Use, accumulation or storage of radioactive material without proper authorisation is an offence under the Act. Not complying with any limitations or conditions set by authorisation or non-compliance with enforcement or prohibition notices is an offence under the Act. A person guilty of these offences shall be liable on summary conviction to a fine not exceeding £20,000 or to imprisonment for a term not exceeding 6 months or to both; or on conviction on indictment to a fine or to imprisonment for a term not exceeding 5 years or both.

Failure to display documents on premises as required under Section 19 of the Act is an offence liable on summary conviction to a fine not exceeding the statutory maximum or on indictment to a fine.

Failure to keep required records is an offence liable on summary conviction to a fine not exceeding the statutory maximum or a prison sentence not exceeding 3 months, or on indictment to a fine or imprisonment for a period not exceeding 2 years.

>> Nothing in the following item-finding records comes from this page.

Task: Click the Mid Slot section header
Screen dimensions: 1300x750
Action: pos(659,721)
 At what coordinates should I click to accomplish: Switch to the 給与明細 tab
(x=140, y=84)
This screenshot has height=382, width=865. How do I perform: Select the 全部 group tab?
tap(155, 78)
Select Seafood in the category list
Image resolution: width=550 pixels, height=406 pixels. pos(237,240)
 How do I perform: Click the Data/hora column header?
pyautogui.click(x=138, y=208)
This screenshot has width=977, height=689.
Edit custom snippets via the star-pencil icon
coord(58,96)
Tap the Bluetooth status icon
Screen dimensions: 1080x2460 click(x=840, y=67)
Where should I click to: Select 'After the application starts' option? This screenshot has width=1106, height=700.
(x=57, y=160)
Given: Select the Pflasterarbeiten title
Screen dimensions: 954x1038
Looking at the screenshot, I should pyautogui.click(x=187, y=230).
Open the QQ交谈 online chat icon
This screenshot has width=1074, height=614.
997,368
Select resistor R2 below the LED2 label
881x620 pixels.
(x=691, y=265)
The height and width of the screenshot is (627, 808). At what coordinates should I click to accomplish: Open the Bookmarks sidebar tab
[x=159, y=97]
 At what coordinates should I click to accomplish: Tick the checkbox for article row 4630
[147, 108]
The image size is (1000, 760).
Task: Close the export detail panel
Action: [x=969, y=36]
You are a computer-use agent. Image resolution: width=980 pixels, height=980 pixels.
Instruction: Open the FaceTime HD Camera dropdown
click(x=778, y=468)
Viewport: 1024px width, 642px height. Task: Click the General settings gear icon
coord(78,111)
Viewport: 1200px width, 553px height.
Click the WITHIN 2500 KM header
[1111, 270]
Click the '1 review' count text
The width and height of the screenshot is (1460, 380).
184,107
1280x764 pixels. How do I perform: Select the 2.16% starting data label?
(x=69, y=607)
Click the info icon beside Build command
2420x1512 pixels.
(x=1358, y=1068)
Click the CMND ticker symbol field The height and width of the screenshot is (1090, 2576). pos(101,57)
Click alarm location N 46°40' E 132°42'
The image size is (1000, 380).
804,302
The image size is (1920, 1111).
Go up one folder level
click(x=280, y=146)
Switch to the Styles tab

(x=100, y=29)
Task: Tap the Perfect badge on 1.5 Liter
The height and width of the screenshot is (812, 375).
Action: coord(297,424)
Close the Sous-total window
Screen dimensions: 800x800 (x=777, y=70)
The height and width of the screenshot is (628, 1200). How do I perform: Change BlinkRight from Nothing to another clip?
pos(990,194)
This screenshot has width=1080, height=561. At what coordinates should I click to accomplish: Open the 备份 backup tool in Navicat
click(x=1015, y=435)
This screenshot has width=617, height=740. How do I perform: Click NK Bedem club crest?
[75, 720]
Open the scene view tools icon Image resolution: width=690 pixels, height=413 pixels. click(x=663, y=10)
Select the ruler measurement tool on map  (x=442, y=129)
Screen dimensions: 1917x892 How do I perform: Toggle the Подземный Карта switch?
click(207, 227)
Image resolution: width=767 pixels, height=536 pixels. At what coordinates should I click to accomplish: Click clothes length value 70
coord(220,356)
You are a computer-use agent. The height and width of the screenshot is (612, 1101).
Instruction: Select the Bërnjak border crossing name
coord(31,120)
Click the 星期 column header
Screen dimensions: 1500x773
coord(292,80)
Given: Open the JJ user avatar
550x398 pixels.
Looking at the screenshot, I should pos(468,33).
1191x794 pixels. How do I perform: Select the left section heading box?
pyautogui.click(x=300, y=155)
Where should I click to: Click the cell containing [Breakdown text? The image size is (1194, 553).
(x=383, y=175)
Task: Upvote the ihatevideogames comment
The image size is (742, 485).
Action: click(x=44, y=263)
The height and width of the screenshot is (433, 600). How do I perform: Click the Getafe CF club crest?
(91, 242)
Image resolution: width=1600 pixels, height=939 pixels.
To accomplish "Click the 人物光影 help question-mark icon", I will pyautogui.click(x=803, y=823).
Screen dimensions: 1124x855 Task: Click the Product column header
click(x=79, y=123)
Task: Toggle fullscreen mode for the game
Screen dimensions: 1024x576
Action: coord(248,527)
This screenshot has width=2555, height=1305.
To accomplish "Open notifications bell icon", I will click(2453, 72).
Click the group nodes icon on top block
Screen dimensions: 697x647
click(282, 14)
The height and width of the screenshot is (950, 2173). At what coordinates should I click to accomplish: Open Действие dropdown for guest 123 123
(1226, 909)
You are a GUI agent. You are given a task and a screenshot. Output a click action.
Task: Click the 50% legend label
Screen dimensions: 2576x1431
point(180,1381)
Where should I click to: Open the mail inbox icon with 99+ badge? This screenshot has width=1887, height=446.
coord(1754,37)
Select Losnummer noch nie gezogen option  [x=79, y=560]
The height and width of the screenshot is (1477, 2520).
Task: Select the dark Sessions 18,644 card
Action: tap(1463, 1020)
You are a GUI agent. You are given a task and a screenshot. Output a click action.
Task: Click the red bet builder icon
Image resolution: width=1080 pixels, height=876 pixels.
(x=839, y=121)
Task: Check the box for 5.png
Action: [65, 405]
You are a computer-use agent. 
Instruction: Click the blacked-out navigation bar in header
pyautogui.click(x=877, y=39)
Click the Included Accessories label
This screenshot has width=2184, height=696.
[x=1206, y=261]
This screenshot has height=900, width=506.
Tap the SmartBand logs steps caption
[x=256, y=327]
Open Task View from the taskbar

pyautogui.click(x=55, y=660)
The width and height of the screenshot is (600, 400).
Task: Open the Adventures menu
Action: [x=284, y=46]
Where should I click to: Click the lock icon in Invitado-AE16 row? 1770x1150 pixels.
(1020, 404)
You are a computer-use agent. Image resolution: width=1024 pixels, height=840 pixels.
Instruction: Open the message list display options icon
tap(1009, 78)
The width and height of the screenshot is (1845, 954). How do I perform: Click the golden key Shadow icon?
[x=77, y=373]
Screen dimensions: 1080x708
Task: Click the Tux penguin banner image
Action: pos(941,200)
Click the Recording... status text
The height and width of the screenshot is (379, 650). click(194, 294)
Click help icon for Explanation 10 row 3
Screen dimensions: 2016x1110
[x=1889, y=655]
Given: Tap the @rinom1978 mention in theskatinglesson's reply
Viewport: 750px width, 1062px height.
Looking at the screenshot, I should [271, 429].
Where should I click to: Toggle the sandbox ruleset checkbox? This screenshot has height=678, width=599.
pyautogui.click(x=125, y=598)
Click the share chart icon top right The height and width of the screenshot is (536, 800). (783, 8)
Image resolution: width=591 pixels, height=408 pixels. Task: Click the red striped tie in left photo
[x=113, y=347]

Renewal of Certificate of Registration SEPA/EA will review an operator’s registration at intervals of approximately 4 years.
Qualified Experts for Radioactive Waste Management A consultation is being carried out by the EA, SEPA and the NIEA. The consultation is about setting a common standard in the UK, for the competences of a Qualified Expert who can advise employers about radioactive waste management and environmental radiation protection, to meet the requirements of the Radioactive Waste Legislation
New Guidance on Near-Surface Disposal Facilities The principles and requirements for near-surface disposal facilities dealing with radioactive waste have been set down in a new guidance document that was released on the 18 February 2009. Further information can be obtained on the SEPA website. The updated guidance was developed in consultation with industry and prepared jointly with the Environmental Agency in England and Wales.
Proposals for an Integrated Framework of Environmental Regulation The proposals outlined by SEPA will deliver a simpler legislative framework which will enable SEPA to focus greatest effort on the environmental problems that matter most. It will provide a more consistent range of enforcement tools so that, proportionate and effective action can be taken against those who would damage the environment. The consultation that has been undertaken built on previous consultations focusing on changes to the structure of environmental protection legislation in order to create a new, integrated framework for the permissions (licences, permits, rules etc) which will be used to control activities which could harm the environment.
Strategy for the management of Naturally Occurring Radioactive Material (NORM) waste in the United Kingdom

This consultation paper will be jointly published by the UK, Scottish, and Welsh Governments and by the Northern Ireland Department of the Environment.

This consultation accessible from the DECC website will conclude on 8th May 2014.

Consultation on the transposition in England and Wales of Articles 14(5)-(8) of the energy efficiency Directive (2012/27/EU) This consultation seeks views from interested parties on proposals to amend the Environmental Permitting Regulations to include some parts of the Energy Efficiency Directive (England and Wales only), helping Defra to identify cost-effective ways to improve energy efficiency.

This consultation accessible from the Defra website will conclude on 21st March 2014.

Environmental Liability Directive 2004/35/EC The Environmental Liability Directive was adopted in 2004 and was required to be implemented by 30 April 2007.  The Directive enforces strict liability for prevention and remediation of environmental damage to ‘biodiversity’, water and land from specified activities and remediation of environmental damage for all other activities through fault or negligence.

The Environmental Liability Directive is now implemented in England and Wales (see Environmental Liability). The Scottish Government has completed its 2nd consultation and regulations are pending.